> _Exercise description_: Write out the records exactly, from the line containing "At what coordinates" down to the line containing "point(163,92)", both included, and nothing else.

━━━━━ Records supplied

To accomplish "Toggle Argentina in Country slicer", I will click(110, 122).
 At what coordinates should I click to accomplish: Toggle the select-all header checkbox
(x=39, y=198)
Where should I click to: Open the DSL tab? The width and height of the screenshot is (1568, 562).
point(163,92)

━━━━━━━━━━
━━━━━ Records supplied

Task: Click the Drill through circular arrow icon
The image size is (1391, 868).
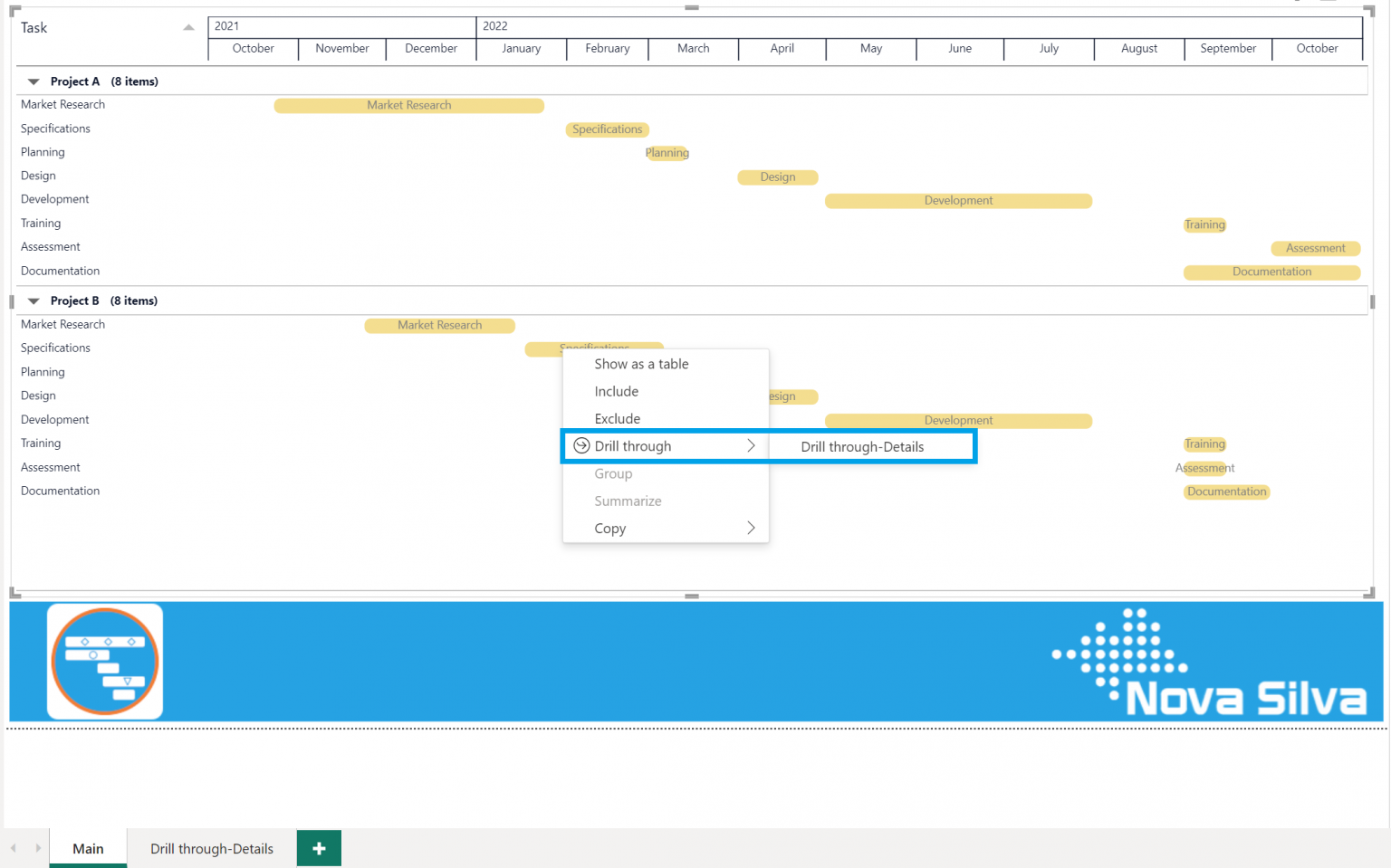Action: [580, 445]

━━━━━━━━━━

> _Correct answer_:
 At what coordinates should I click to accomplish: Toggle the select-all header checkbox
(x=39, y=198)
Where should I click to: Open the DSL tab? The width and height of the screenshot is (1568, 562).
point(163,92)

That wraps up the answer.